* _Tarefa A_
Responda às perguntas abaixo sobre o texto a respeito de Januário Garcia, uma por linha:
(i) Quem fez a gravação e a direção de fotografia da entrevista?
(ii) Em que local Januário Garcia foi avistado na tarde de inverno de 2013?
(iii) Em que cores eram feitas as linhas das boinas de crochê dele?
* _Tarefa B_
Imprima o trecho do texto sobre Januário Garcia que vai de "Vilma Neres &" até "da fotografia brasileira.", com estas palavras incluídas.
* _Tarefa C_
Escreva a continuação do texto sobre Januário Garcia a partir da última frase apresentada.

* _Texto em análise_
Vilma Neres & Januário Garcia Publicado em: 23 de julho de 2021

Retrato de Januário Garcia em entrevista realizada por Vilma Neres em 09 de setembro de 2014. Gravação e direção de fotografia de Antonio Terra.

Em uma tarde de inverno do ano de 2013, nas escadarias do Theatro Municipal do Rio de Janeiro, avista-se um homem negro de sorriso largo, com olhar e ouvidos atentos diante de uma manifestação popular. Ele vestia um colete abarrotado de bolsos, sobrepondo uma camisa social, calça jeans e tênis, usava um bracelete com búzios naturais, óculos e uma boina de crochê. Em meio àquela multidão, refletia a imagem de um griot, por transmitir generosidade, sensatez e ternura ao empunhar uma câmera fotográfica. Foi quase sempre assim que se observava a presença em ação de Januário Garcia, um dos mestres da fotografia brasileira.

Esse visual de Januário Garcia revela autoafirmação de pertencimento identitário. Ele tinha uma coleção de boinas de crochê, que eram confeccionadas com linhas nas cores verde, vermelho, preto e amarelo. Essas quatro cores eram escolhidas por ele porque, juntas, fazem referência ao pan-africanismo, como também à liberdade e à resistência negra diante das opressões.

Registros de dados salvos
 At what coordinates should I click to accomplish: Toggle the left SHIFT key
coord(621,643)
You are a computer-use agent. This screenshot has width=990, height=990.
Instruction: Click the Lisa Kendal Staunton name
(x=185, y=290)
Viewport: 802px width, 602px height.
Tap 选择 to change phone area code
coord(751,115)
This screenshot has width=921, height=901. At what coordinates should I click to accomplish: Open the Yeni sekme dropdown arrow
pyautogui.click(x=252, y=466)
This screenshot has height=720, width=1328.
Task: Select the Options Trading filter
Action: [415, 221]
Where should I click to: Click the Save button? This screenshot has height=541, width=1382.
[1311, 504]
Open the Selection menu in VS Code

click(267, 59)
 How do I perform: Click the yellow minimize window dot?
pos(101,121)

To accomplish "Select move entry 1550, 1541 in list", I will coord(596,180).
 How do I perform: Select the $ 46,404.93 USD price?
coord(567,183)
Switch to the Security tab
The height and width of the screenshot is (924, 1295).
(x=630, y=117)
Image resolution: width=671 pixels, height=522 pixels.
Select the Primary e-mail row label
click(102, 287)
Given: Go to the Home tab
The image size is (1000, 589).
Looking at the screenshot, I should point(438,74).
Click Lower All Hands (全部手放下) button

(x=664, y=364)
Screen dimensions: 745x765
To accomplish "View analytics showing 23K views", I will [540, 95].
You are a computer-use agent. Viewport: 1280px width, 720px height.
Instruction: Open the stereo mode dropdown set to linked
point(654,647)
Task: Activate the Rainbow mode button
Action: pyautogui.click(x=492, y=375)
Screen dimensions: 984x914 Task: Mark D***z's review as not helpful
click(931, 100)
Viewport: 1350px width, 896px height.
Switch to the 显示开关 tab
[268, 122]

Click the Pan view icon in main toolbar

* _Sua resposta A_
(i) Antonio Terra.
(ii) Nas escadarias do Theatro Municipal do Rio de Janeiro.
(iii) Verde, vermelho, preto e amarelo.

* _Sua resposta B_
Vilma Neres & Januário Garcia Publicado em: 23 de julho de 2021

Retrato de Januário Garcia em entrevista realizada por Vilma Neres em 09 de setembro de 2014. Gravação e direção de fotografia de Antonio Terra.

Em uma tarde de inverno do ano de 2013, nas escadarias do Theatro Municipal do Rio de Janeiro, avista-se um homem negro de sorriso largo, com olhar e ouvidos atentos diante de uma manifestação popular. Ele vestia um colete abarrotado de bolsos, sobrepondo uma camisa social, calça jeans e tênis, usava um bracelete com búzios naturais, óculos e uma boina de crochê. Em meio àquela multidão, refletia a imagem de um griot, por transmitir generosidade, sensatez e ternura ao empunhar uma câmera fotográfica. Foi quase sempre assim que se observava a presença em ação de Januário Garcia, um dos mestres da fotografia brasileira.

* _Sua resposta C_
Registro da sessão de fotos com o artista Belchior. Autor da foto não identificado.

Januário Garcia gostava de ser anfitrião. Não se importava com o motivo da visita, e sim com o bem-estar das pessoas. Toda pessoa em sua casa se sentia acolhida, com mesa farta e assuntos impulsionados por seu riso e entusiasmo pela vida, ainda que os temas tratados nessas conversas não fossem agradáveis. Era desse jeito afetuoso que Januário Garcia apreciava visitas, desde que não houvesse atraso.

Isso porque ele resistiu à ditadura militar. Durante esse regime, uma das regras para a sobrevivência de ativistas era respeitar o horário combinado. À época, segundo Januário, uma missão precisava ser cumprida no exato horário e local indicado. Do contrário, criava-se uma tensão em torno da possibilidade de que a outra pessoa pudesse ter sido presa pelas forças militares.

Uma fotografia tem que conter os livros que o fotógrafo costuma ler, as músicas que ele ouve, os filmes que ele assiste e as exposições que ele frequenta”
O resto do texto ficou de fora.